(TASK GOAL):
Retype the records word for word, starting at their first line and ending at the line that contains "coordinates (1092, 786).", with that line included.

-- START --

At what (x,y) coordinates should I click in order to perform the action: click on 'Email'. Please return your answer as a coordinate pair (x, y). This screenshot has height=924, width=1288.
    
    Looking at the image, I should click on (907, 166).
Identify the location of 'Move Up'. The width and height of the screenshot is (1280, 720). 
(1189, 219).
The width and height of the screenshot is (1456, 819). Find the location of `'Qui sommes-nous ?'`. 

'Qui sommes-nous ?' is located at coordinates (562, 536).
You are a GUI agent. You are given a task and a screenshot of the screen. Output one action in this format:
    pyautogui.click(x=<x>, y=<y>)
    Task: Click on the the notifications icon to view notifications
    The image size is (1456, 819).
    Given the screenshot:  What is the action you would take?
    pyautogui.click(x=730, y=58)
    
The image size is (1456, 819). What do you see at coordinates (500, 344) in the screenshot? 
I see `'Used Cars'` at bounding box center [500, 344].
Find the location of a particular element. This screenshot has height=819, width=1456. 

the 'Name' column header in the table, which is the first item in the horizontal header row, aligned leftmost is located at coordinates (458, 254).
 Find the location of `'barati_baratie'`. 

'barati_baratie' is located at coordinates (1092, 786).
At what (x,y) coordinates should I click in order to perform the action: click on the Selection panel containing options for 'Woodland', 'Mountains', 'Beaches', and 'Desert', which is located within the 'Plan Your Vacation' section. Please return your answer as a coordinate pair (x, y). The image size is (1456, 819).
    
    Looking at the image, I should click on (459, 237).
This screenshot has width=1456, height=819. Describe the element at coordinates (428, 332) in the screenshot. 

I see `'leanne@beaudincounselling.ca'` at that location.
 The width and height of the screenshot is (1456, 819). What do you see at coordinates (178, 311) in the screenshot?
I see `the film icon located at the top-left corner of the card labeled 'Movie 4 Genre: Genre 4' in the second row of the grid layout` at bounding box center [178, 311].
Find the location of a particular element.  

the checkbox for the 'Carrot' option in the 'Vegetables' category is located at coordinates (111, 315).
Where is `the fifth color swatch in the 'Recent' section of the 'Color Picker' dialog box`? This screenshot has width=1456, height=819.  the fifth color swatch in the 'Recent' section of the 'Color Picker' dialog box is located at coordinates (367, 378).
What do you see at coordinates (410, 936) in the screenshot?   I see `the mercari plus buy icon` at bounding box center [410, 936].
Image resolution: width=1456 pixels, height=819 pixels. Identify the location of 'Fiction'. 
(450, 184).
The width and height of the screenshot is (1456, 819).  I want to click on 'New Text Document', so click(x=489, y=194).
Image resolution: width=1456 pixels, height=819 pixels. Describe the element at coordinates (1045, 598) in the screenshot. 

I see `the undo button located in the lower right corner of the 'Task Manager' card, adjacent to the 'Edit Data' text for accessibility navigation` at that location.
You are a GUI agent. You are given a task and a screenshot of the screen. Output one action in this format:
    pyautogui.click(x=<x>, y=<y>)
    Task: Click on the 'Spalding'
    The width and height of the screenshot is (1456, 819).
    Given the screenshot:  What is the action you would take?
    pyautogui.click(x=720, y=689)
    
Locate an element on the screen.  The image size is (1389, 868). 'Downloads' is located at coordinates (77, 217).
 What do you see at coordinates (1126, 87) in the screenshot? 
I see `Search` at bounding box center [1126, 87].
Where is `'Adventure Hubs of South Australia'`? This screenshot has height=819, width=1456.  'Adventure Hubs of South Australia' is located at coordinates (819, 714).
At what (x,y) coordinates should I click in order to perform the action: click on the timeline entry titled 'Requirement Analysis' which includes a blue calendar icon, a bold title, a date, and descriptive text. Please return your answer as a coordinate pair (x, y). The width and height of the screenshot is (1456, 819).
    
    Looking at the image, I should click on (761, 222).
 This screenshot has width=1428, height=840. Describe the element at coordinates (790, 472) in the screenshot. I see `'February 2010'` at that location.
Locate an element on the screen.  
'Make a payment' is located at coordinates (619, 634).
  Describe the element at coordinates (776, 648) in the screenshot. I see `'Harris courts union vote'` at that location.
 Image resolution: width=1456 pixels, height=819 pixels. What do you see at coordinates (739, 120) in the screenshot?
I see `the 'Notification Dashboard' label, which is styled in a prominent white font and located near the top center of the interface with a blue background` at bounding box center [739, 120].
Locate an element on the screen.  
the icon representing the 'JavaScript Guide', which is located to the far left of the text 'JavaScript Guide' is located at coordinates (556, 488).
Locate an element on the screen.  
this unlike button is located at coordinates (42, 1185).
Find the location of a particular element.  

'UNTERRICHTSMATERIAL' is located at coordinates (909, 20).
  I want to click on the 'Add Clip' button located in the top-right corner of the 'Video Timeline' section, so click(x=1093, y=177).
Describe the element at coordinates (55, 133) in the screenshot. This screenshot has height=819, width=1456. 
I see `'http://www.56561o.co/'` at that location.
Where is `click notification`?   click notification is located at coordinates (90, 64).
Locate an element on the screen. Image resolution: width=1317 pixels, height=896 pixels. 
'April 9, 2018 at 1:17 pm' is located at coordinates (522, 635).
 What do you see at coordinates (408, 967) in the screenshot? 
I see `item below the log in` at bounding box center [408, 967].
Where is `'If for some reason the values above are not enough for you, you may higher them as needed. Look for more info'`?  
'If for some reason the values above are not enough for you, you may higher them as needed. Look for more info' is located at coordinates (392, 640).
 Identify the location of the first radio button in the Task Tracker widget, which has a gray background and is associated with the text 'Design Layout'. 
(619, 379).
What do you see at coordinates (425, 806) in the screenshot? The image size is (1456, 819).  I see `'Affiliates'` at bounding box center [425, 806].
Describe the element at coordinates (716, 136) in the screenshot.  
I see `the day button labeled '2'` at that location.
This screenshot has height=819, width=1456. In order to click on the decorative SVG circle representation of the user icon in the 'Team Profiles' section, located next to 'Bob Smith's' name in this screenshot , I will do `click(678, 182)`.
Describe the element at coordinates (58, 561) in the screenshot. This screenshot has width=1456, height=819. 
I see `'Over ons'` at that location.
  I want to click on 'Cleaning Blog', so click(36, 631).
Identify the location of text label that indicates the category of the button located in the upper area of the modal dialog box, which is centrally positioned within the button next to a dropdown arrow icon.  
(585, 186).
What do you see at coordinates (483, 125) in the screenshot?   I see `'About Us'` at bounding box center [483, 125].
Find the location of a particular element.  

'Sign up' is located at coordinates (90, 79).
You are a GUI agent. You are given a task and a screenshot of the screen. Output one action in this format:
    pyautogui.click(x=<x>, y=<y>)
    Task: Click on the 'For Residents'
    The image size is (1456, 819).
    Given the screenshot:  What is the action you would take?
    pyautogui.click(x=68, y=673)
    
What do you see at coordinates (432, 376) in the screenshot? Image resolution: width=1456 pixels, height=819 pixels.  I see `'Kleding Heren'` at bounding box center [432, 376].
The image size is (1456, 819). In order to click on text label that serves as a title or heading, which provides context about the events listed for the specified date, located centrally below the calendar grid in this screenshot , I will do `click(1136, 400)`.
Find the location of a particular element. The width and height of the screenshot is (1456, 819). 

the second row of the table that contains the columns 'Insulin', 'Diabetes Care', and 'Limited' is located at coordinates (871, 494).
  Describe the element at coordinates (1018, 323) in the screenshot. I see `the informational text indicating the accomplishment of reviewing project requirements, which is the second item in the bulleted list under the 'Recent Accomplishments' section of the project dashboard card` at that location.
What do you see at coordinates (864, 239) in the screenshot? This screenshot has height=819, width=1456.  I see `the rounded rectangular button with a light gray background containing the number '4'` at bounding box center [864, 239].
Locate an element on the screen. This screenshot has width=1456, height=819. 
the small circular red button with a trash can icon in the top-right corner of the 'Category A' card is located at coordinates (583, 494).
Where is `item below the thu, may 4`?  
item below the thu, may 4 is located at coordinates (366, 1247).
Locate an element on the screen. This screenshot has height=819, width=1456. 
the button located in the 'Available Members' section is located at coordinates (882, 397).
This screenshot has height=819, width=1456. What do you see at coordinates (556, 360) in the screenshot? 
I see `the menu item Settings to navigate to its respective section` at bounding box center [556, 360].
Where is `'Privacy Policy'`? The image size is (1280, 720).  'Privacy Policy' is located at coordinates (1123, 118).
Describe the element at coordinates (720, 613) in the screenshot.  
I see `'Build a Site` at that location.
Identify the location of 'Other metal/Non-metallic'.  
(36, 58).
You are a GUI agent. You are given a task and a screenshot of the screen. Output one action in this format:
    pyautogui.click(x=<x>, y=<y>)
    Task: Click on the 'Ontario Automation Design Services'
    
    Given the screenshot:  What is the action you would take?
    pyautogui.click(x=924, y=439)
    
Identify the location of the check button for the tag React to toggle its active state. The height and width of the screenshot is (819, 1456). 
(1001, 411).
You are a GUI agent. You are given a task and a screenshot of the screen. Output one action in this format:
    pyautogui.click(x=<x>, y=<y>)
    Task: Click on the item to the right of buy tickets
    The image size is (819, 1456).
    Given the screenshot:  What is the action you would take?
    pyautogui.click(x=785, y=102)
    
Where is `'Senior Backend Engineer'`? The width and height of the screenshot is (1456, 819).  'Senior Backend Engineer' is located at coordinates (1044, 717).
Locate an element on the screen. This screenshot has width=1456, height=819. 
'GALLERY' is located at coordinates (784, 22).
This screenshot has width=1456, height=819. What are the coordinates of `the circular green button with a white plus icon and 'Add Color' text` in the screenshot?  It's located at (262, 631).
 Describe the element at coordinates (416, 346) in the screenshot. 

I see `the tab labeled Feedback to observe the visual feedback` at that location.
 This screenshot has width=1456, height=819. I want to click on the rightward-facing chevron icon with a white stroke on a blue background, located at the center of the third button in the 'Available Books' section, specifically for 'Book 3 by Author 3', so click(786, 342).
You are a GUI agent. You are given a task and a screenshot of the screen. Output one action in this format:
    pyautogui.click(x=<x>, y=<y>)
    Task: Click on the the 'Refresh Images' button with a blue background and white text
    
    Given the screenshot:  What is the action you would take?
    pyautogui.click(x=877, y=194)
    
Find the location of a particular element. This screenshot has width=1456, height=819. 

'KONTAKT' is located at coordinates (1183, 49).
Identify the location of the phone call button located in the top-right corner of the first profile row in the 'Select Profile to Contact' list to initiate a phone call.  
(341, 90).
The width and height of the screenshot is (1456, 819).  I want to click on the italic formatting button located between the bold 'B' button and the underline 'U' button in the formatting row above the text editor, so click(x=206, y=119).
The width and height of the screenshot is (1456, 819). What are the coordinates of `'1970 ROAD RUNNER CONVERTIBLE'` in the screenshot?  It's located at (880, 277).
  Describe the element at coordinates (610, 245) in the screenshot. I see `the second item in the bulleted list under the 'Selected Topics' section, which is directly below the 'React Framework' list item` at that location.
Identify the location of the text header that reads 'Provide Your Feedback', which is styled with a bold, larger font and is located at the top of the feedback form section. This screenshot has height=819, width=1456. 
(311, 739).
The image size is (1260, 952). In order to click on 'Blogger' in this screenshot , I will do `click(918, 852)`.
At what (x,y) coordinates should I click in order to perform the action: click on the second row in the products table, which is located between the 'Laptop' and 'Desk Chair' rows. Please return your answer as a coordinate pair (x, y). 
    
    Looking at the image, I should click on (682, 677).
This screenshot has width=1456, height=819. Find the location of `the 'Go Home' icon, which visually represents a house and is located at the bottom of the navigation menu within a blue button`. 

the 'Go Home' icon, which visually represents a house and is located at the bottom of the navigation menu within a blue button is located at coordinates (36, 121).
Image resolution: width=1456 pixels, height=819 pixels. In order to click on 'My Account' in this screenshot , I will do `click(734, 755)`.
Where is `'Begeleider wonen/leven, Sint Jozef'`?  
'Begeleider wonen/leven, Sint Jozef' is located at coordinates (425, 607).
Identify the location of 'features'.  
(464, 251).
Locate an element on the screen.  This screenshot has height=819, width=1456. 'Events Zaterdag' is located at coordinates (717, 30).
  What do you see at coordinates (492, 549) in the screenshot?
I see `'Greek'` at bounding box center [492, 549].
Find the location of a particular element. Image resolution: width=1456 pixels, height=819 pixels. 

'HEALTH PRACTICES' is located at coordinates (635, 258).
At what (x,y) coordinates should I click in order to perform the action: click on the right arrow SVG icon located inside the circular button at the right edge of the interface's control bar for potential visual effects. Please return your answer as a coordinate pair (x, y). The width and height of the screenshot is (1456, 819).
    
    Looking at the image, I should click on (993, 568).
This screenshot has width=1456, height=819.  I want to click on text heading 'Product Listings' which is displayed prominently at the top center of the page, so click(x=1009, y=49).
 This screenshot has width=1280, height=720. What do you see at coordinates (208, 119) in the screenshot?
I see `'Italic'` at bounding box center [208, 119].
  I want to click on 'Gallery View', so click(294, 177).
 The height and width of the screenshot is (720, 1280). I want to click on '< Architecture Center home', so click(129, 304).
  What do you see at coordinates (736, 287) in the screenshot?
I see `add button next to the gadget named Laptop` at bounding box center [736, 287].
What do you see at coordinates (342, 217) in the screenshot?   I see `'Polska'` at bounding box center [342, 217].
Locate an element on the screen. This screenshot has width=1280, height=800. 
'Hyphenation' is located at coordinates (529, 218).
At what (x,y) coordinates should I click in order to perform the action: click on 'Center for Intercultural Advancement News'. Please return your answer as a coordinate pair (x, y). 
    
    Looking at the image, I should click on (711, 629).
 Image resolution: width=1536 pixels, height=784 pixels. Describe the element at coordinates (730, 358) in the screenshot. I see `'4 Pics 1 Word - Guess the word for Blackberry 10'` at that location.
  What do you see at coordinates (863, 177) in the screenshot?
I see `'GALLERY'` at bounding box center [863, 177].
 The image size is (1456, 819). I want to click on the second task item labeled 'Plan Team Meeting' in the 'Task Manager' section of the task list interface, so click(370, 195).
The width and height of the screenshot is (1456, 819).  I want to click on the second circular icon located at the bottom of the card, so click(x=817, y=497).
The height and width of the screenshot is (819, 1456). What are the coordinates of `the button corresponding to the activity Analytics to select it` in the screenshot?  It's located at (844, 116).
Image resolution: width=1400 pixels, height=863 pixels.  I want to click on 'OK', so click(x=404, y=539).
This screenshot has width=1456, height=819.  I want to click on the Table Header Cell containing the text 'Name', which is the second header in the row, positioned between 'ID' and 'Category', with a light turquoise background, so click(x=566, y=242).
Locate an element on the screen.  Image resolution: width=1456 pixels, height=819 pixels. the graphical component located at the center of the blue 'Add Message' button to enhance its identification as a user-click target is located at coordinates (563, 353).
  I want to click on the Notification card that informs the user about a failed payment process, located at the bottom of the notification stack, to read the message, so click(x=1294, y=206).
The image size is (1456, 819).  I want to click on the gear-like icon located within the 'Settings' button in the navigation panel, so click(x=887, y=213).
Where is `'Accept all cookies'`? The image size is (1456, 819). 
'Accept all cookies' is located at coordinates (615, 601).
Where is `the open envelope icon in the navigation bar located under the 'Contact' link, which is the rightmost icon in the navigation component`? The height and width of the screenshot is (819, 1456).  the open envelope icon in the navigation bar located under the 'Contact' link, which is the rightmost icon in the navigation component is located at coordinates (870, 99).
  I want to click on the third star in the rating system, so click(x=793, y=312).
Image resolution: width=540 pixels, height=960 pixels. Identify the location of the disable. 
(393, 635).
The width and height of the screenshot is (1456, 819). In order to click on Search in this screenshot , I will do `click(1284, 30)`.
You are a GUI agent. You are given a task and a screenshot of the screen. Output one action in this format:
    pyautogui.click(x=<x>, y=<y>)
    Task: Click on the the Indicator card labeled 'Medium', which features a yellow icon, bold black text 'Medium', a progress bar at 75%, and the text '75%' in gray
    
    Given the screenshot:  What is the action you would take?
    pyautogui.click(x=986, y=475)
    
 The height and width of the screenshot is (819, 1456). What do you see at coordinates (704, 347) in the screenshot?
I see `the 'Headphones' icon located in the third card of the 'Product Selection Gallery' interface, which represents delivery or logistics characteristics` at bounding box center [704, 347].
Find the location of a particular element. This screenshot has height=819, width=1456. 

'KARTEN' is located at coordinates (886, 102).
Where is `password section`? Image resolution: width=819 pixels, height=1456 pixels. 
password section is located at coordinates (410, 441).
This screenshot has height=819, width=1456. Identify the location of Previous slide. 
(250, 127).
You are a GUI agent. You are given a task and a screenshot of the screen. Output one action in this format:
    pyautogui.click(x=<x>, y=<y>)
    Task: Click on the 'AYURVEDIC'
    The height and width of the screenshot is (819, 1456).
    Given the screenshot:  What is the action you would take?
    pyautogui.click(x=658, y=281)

-- END --

(FINISHED ANSWER):
At what (x,y) coordinates should I click in order to perform the action: click on 'Email'. Please return your answer as a coordinate pair (x, y). This screenshot has height=924, width=1288.
    
    Looking at the image, I should click on (907, 166).
Identify the location of 'Move Up'. The width and height of the screenshot is (1280, 720). 
(1189, 219).
The width and height of the screenshot is (1456, 819). Find the location of `'Qui sommes-nous ?'`. 

'Qui sommes-nous ?' is located at coordinates (562, 536).
You are a GUI agent. You are given a task and a screenshot of the screen. Output one action in this format:
    pyautogui.click(x=<x>, y=<y>)
    Task: Click on the the notifications icon to view notifications
    The image size is (1456, 819).
    Given the screenshot:  What is the action you would take?
    pyautogui.click(x=730, y=58)
    
The image size is (1456, 819). What do you see at coordinates (500, 344) in the screenshot? 
I see `'Used Cars'` at bounding box center [500, 344].
Find the location of a particular element. This screenshot has height=819, width=1456. 

the 'Name' column header in the table, which is the first item in the horizontal header row, aligned leftmost is located at coordinates (458, 254).
 Find the location of `'barati_baratie'`. 

'barati_baratie' is located at coordinates (1092, 786).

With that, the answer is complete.